Pirates are all the rage these days. Pirates of the Caribbean: At World's End sailed to No. 1 at the box office last weekend to the tune of $142 million over four days, and tonight, CBS premieres their newest reality/adventure series, Pirate Master, where eight men and eight women become "modern-day pirates on a high seas adventure" (according to the website) who will "live as buccaneers and travel around the Caribbean island of Dominica in search of hidden treasure that will total $1 million."

Pirate Master is the latest creation of Mark Burnett, the producer who gave us Survivor and The Apprentice, and it will have classic Burnett touches such as a "Pirate's Court" held at the end of each episode where one unlucky matey will be "cut adrift." The contestants — er, pirates — will undertake weekly "expeditions" (instead of challenges), decipher clues and, of course, engage in mutinous behavior.

On the eve of the show's launch, spoke with Jupiter Mendoza, one of Pirate Master's 16 contestants — and its only known lesbian.

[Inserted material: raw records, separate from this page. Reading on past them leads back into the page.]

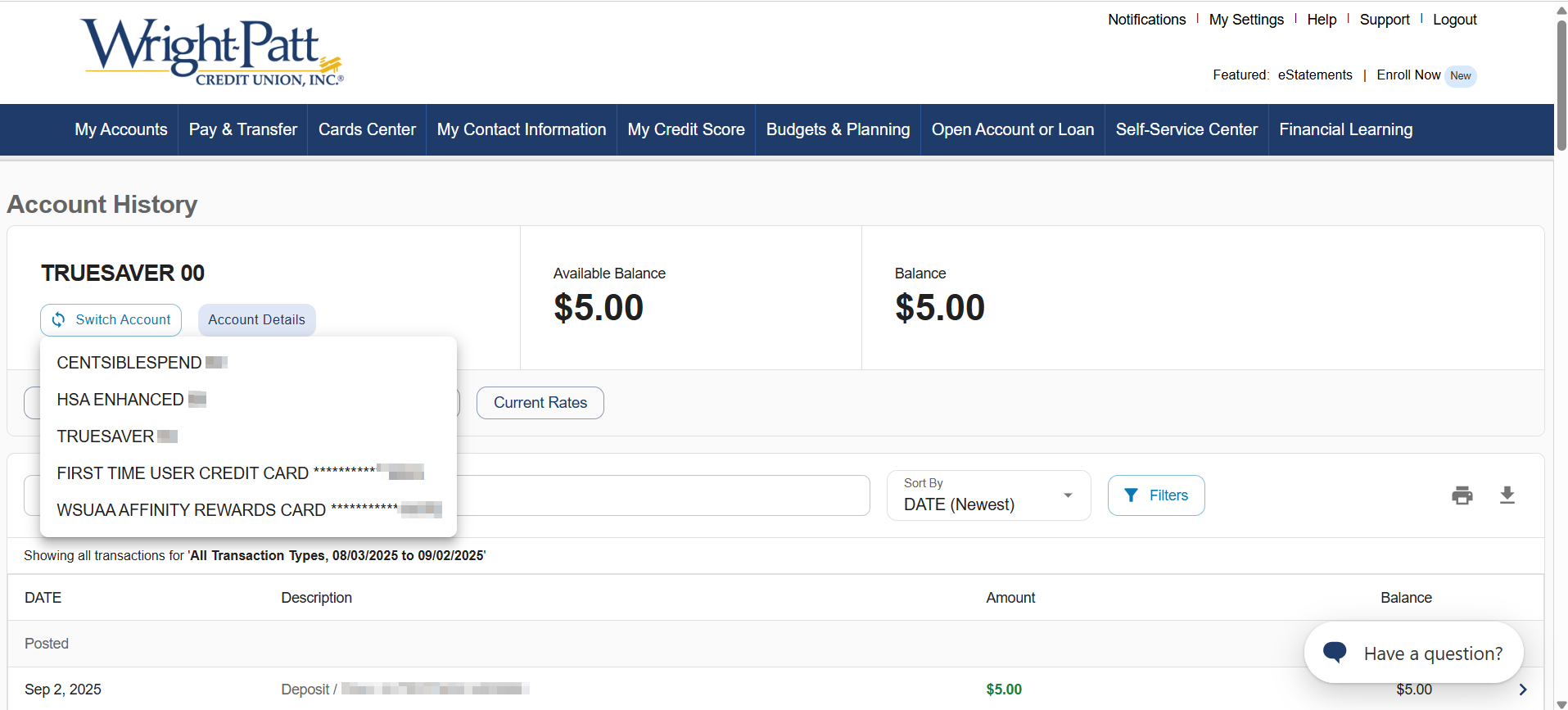Click the Wright-Patt Credit Union logo
1568x710 pixels.
click(x=212, y=52)
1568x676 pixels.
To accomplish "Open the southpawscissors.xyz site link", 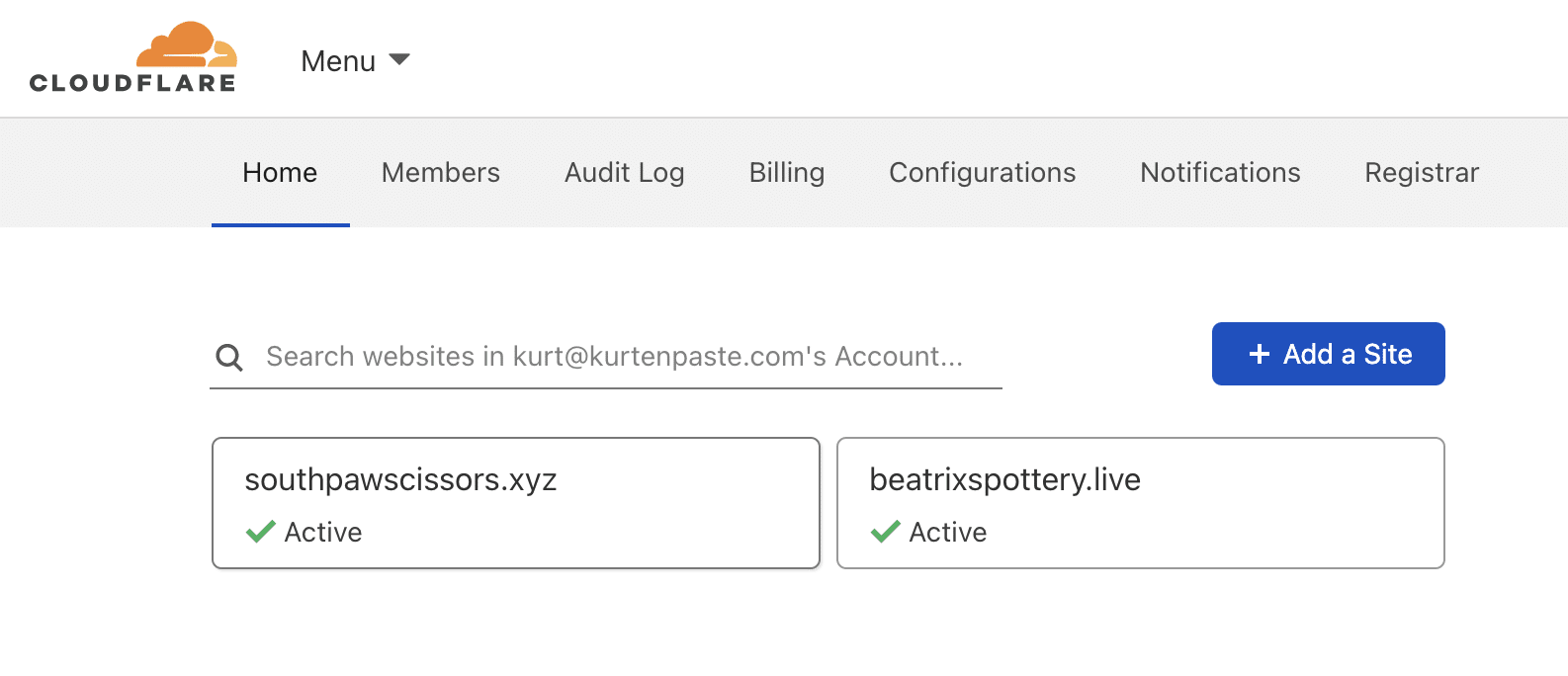I will [400, 480].
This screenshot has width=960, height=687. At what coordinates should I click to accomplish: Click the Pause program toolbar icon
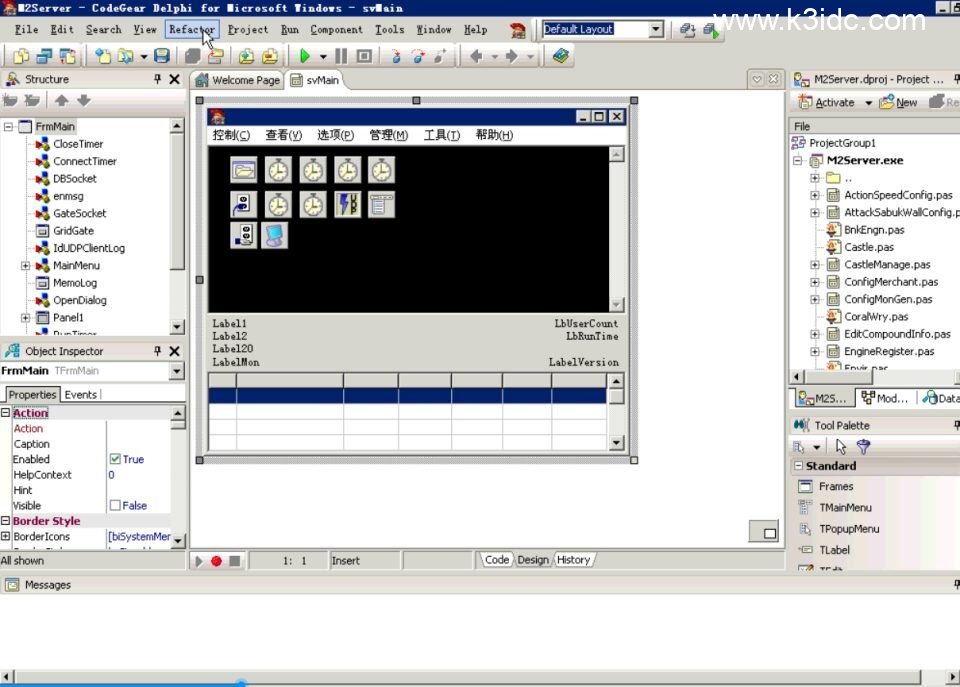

CBS wouldn't allow us to discuss any of the show's content before it aired, so Jupiter talked about how she lives as a modern-day pirate, why being a lesbian was not part of her strategy for winning, and why pirates need more bling. How did you hear about the show?

Jupiter Mendoza:
I heard about the show through my friend, Courtney [Marit from Survivor: Panama] She called me up and said, "This show was made for you." I kind of live my life as a modern-day pirate anyway, and she thought this show would be fantastic for me, and it was.

AE: You live your life as a modern-day pirate? What does that mean?

Well, sometimes I have to kind of finagle my way through certain situations … and make sure I make money. Also, as a modern-day pirate, I helped build a pirate spaceship. We take [it] out to the desert to Burning Man every year. I consider myself a wench just as much as I consider myself a pirate.

AE: Is the pirate/wench thing like a butch/femme thing?

I feel like there's a wench and a pirate. Wenches need to have just as much notice as a pirate.

AE: So wenches aren't getting their due? Is that what you're saying?

JM: I don't think so. I think they're not as recognized as much as they should [be]. Wenches usually get the brunt in pirating.

AE: Always the plundered, never the plunderer.

Yeah. Exactly. But you know, if a pirate is what I need to be, a pirate is what I will be. I'm a pirate and definitely a wench.

AE: I know your type.

Oh really?

AE: What makes a good pirate?

Putting yourself out there, being extremely competitive. You know, no one likes a slacker. You have to put everything in. You have to make sure that you keep your head on your shoulders and watch your back at the same time because, you know, pirates like to lie, cheat and steal.

AE: This show is like Survivor, but there's none of that whining, "You promised you'd watch my back" after someone gets burned. A pirate is supposed to be a liar.

Absolutely. You know, I think there's definitely going to be a lot of that. I think a lot of people are saying one thing and really doing something else.